One of my favorite project manager (Vicki Boswell is her name) in my first company, once emailed me on a project post mortem that said something like: "Vasan, it is surprising how we have have felt about the project in same ways at different times." I was working from bangalore, while she was managing project from San Diego (I miss this place). I had mentioned the frustrating times, the enjoyable times, the lesson learned at different stages in project. The specifics differ from developer view and manager view. But the net enthusiasm was the same.
Many causes, affect this heart and mind frame of teams in both sides. Few instances when
- A project is dragged on for long, due to shift in commitments.
- When more than 3 solution options are considered and stay on for an extensive period of time.
- When feedback comes at a late stage that circles back the team few steps back.
- When "escalations" are used in bad sense of word.
- There is a lack of clarity on overall purpose or objective. In my first company the first question senior management ask any resource is "What is the order value of the project and what are you doing about it?" I find it a powerful thriving question to bring bond with business, project and bottom line.
- There is lack of a strong voice in the project from either side.
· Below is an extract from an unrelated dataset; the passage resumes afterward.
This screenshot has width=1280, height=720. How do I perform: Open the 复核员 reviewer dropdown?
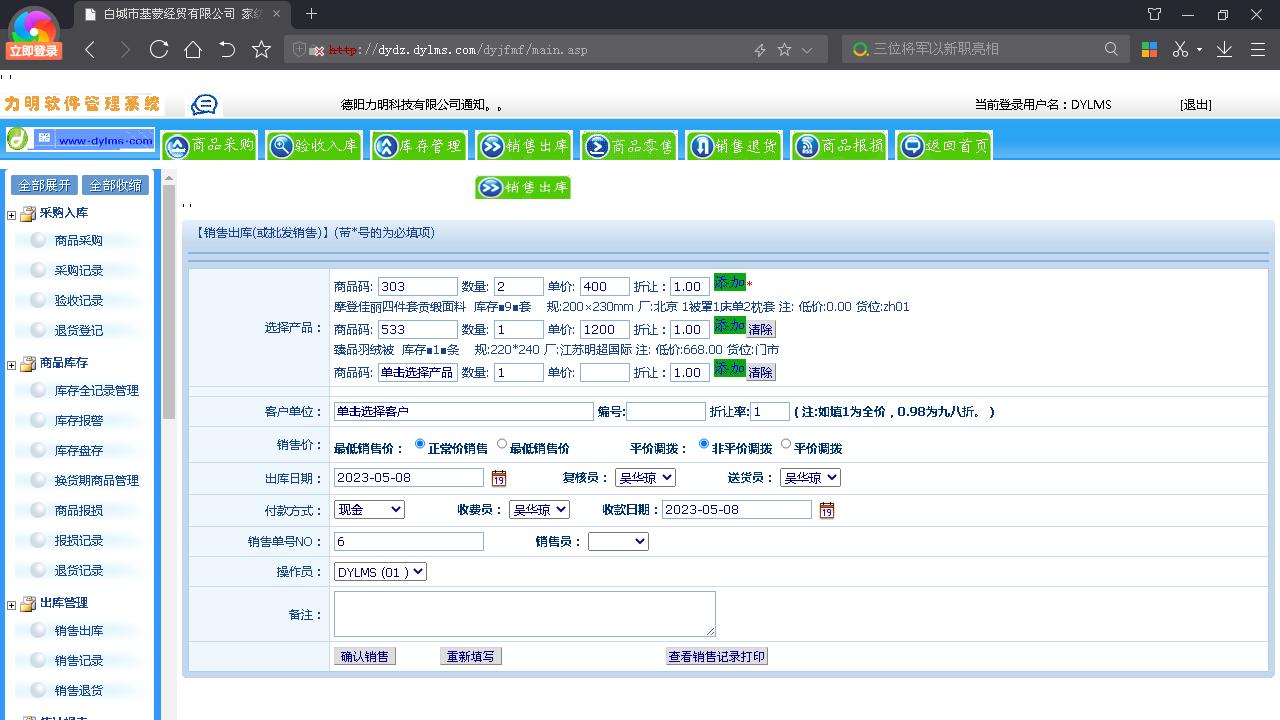(x=644, y=477)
- There are no night outs and no fight outs. Every thing going on smooth makes me paranoid. We know something is failing when there is no noise from a running engine. Atleast a good "hum" is required to ensure that all is well.
- The project is allowed to drift to satisfaction of multiple people. Developers take their pick to work for day. Architects document functionalities to bring their "uniqueness" and stretch the limits of technology. This is no democracy. Drift hampers jiveness in team.